Task -
Counting only lines below that contain the string "agent", give the total as a single number.

+--

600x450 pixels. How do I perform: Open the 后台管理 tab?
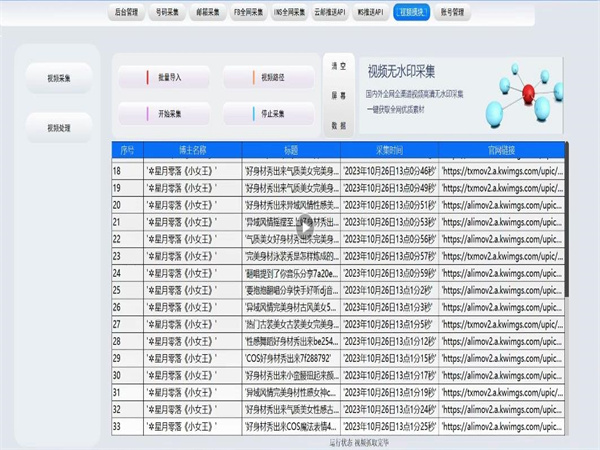(128, 13)
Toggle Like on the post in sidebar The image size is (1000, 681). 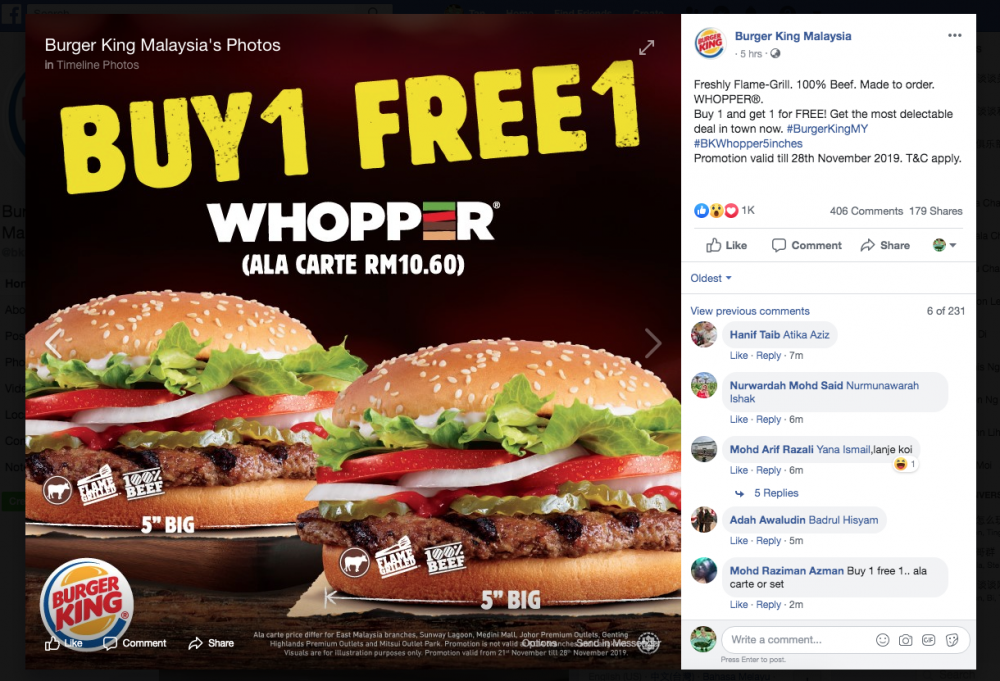click(726, 245)
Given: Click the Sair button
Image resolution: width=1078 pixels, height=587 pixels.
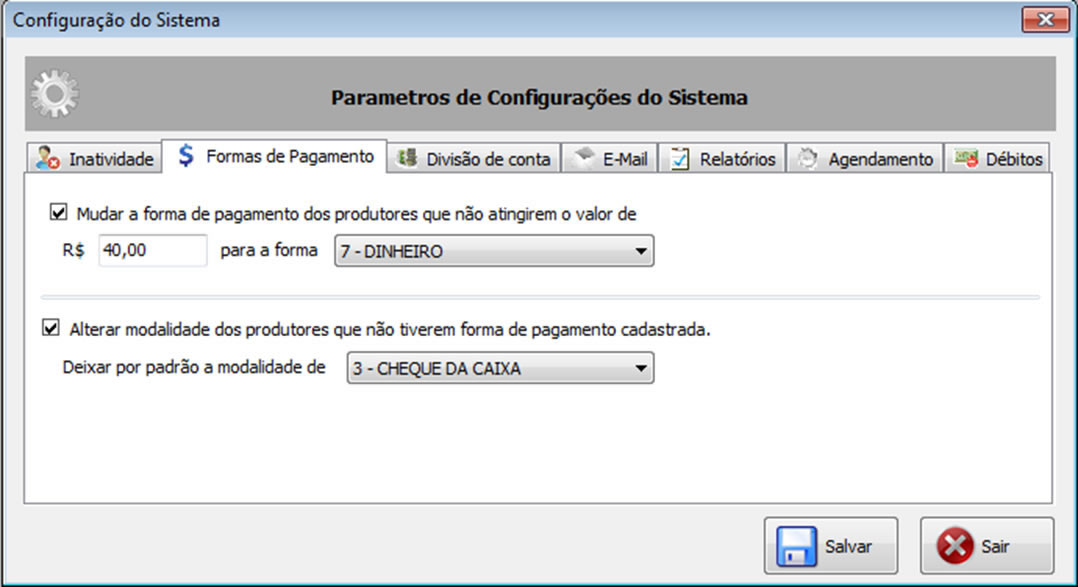Looking at the screenshot, I should click(987, 546).

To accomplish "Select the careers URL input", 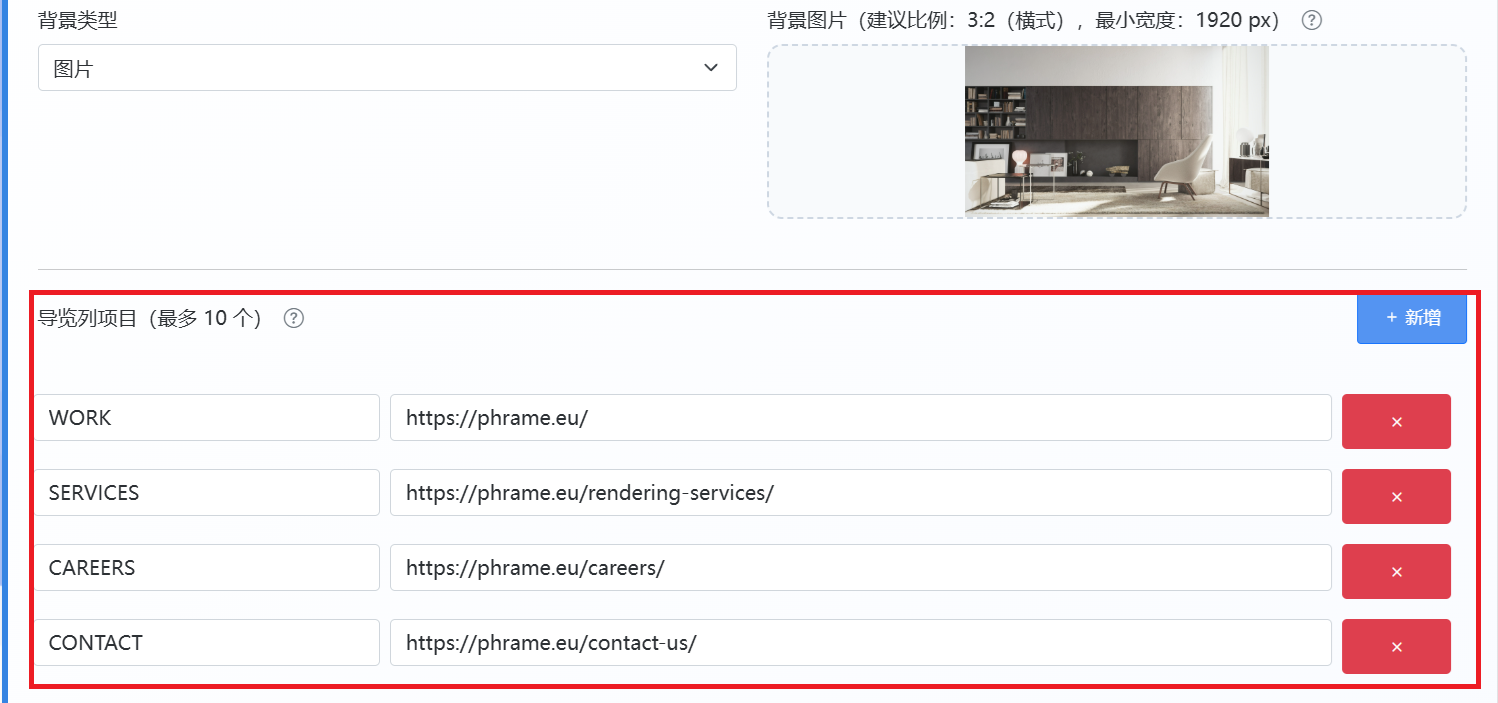I will point(861,567).
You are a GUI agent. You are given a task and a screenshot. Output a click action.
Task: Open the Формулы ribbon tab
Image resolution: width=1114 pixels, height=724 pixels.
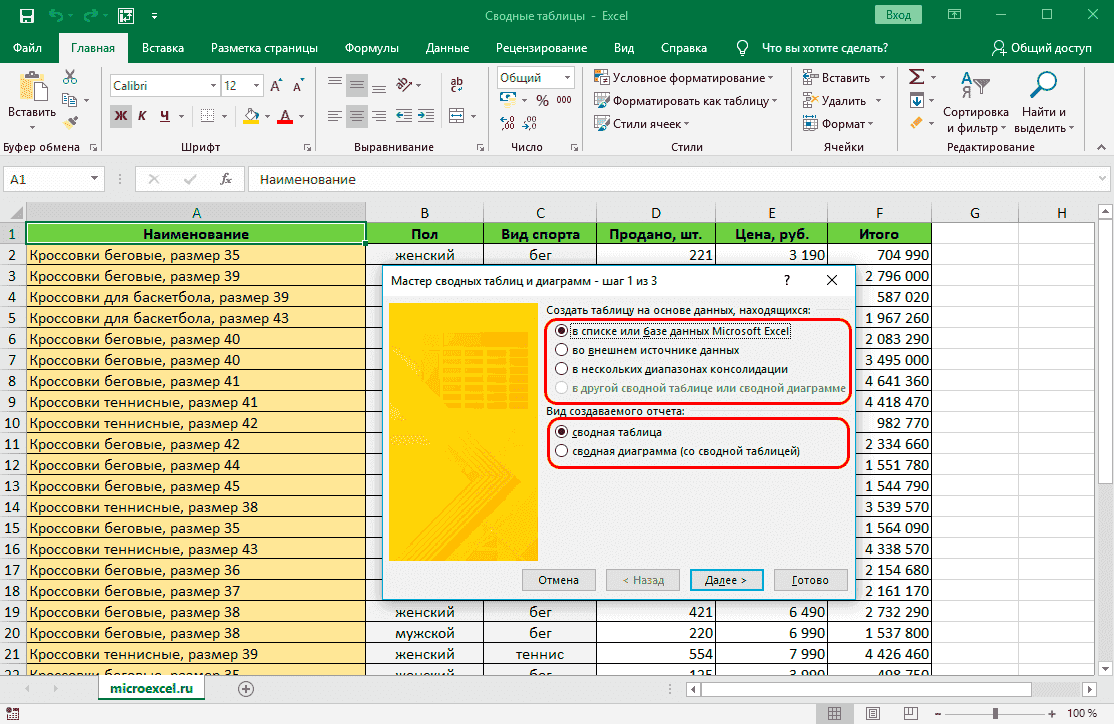(x=371, y=48)
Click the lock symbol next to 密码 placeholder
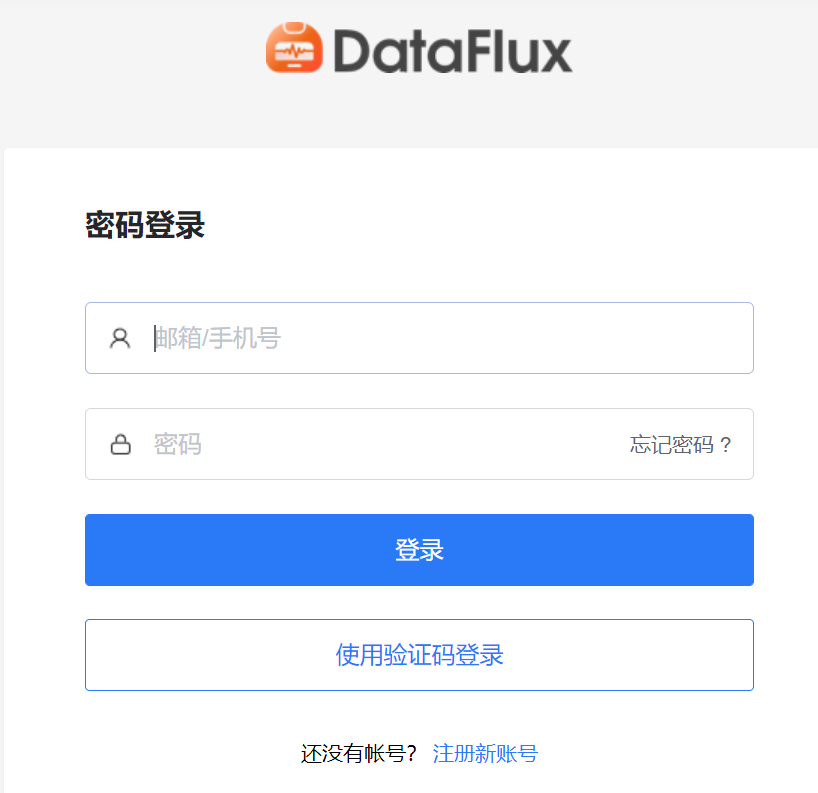The height and width of the screenshot is (793, 818). (x=120, y=443)
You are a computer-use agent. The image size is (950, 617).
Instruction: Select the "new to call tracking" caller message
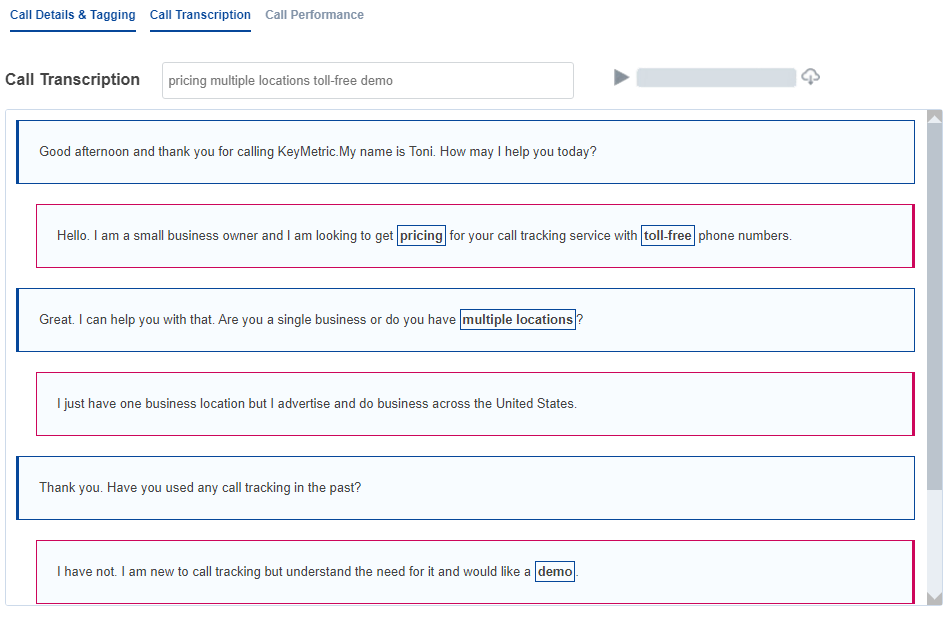(475, 572)

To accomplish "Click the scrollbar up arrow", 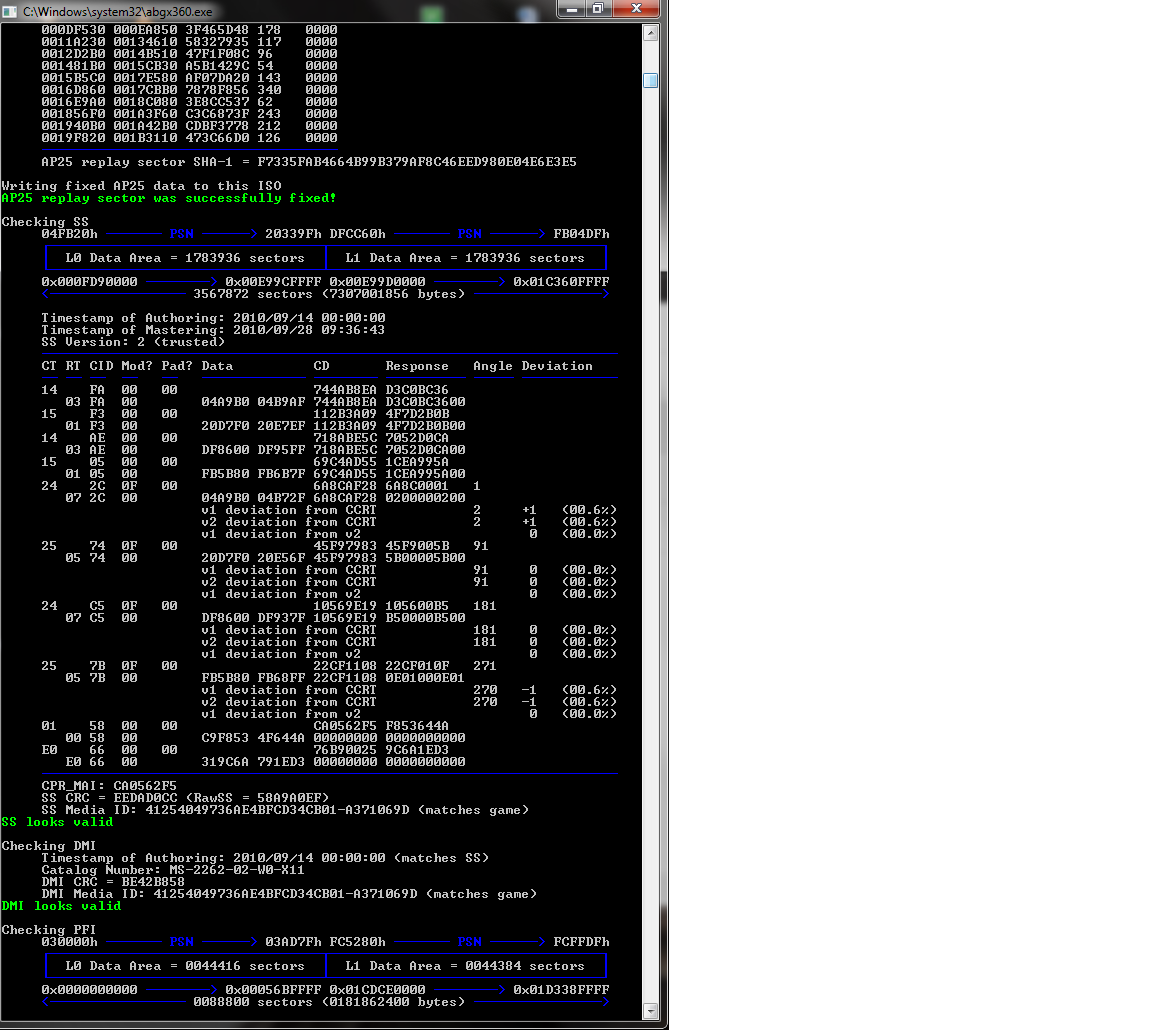I will [x=650, y=32].
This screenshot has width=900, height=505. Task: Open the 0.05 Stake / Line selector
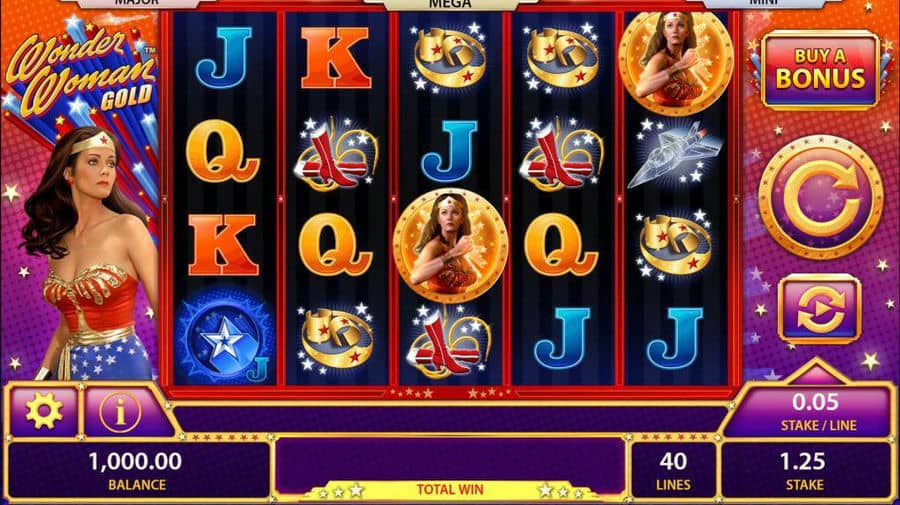pos(810,412)
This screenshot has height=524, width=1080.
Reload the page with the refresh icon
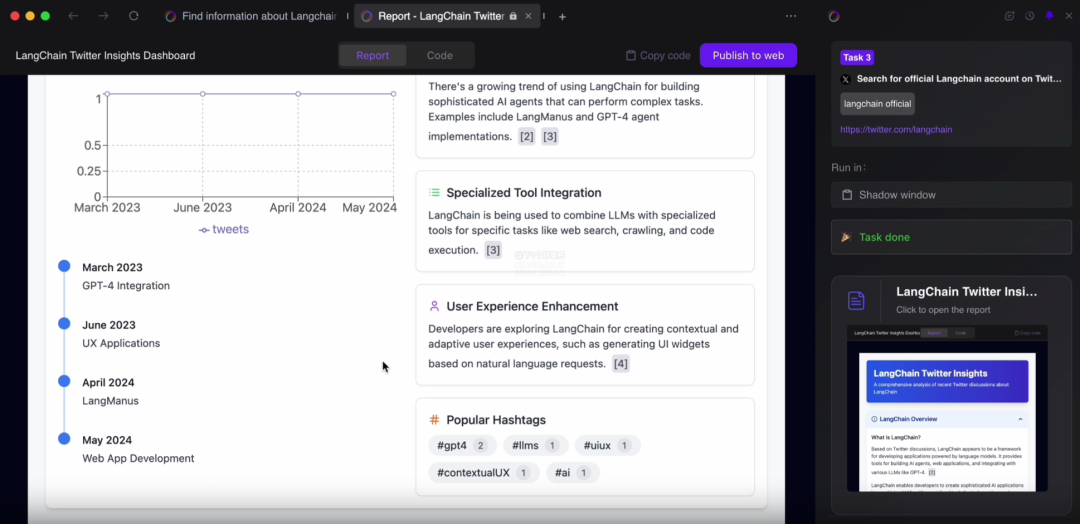pos(134,16)
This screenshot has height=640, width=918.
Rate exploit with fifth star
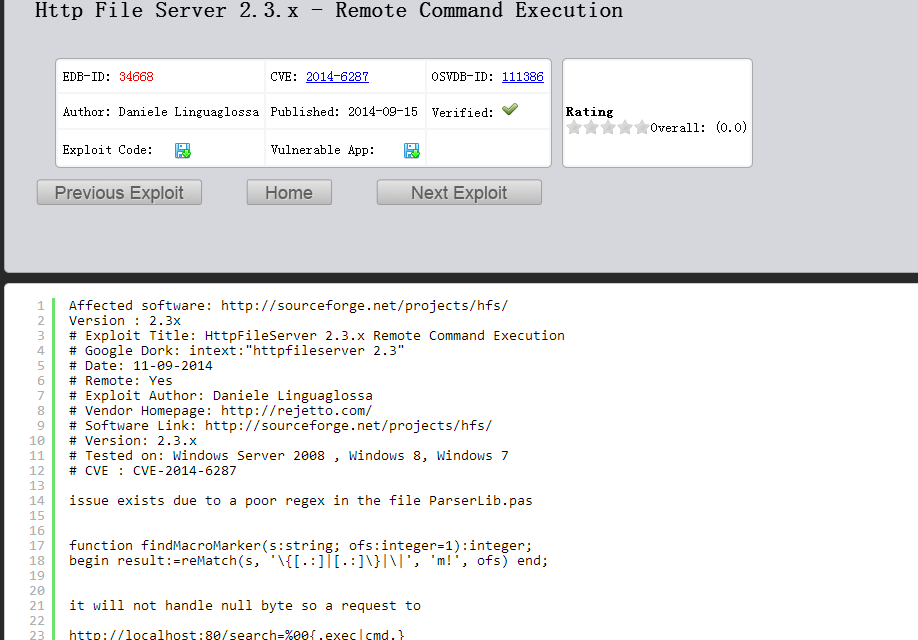[642, 127]
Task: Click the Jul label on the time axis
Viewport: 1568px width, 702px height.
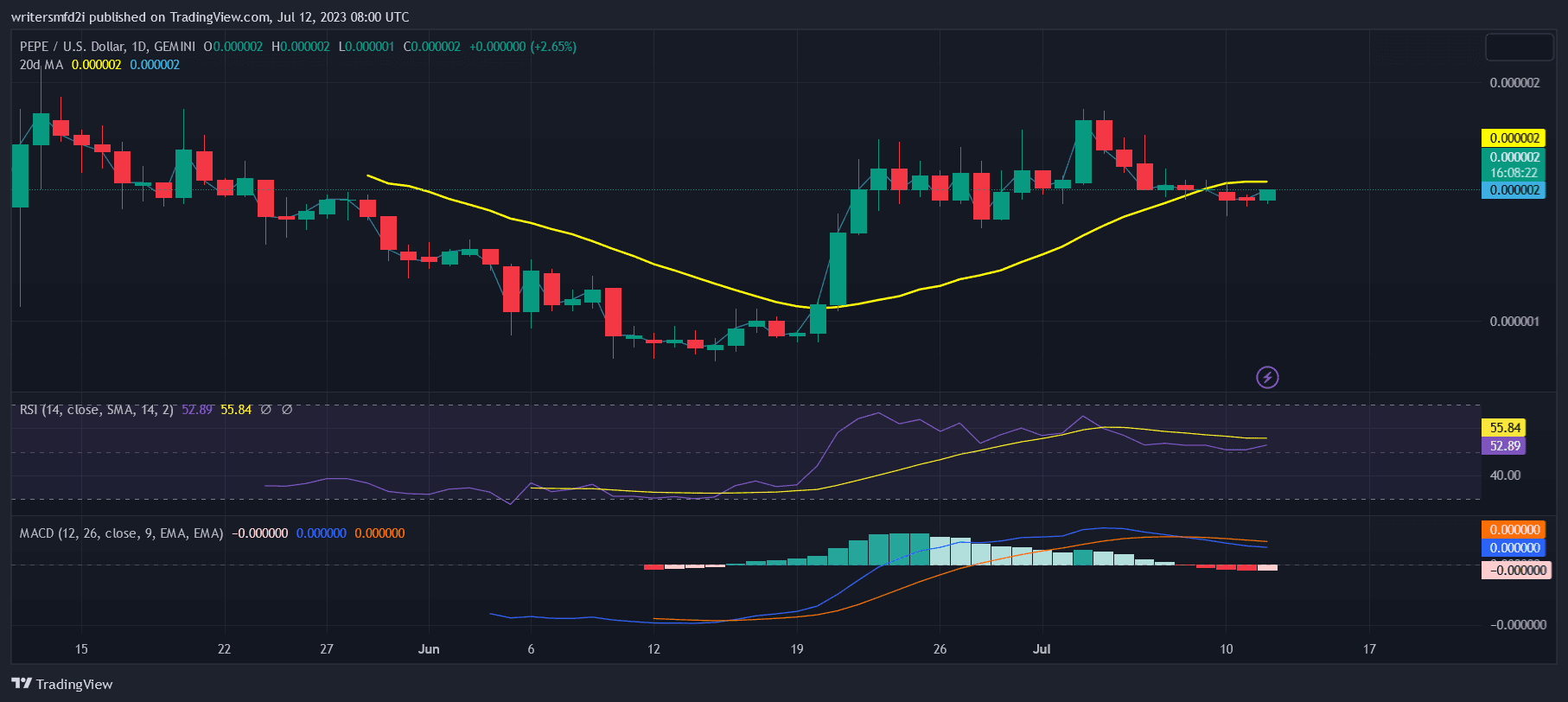Action: click(1042, 648)
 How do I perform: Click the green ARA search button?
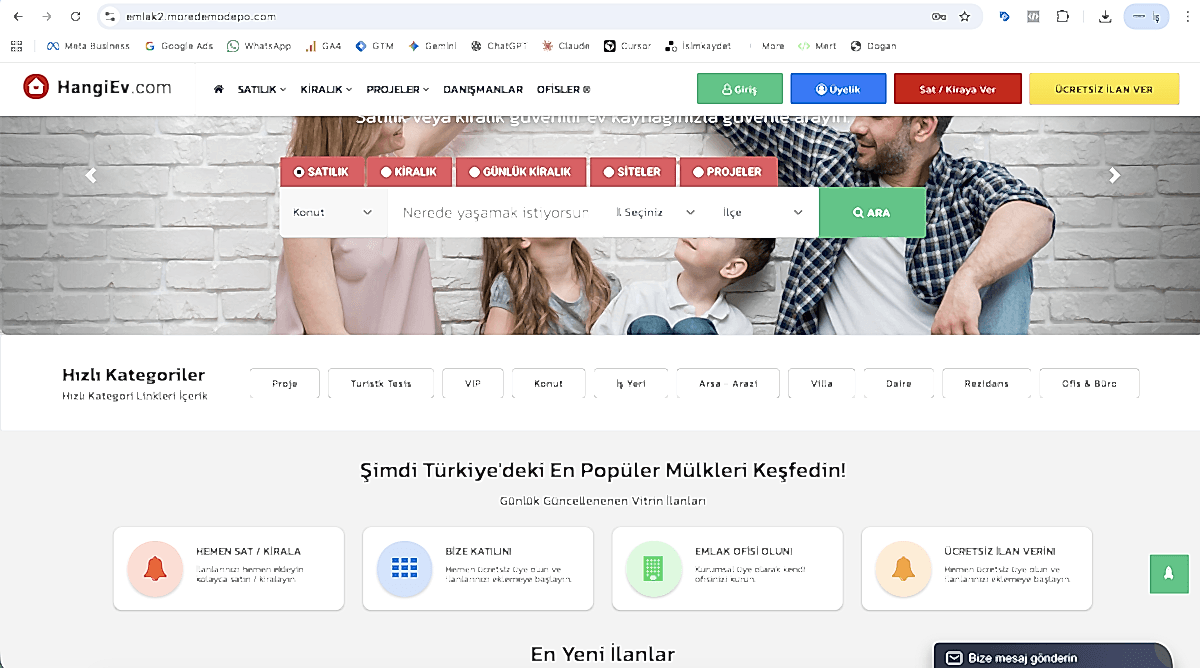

+--

Written response -
2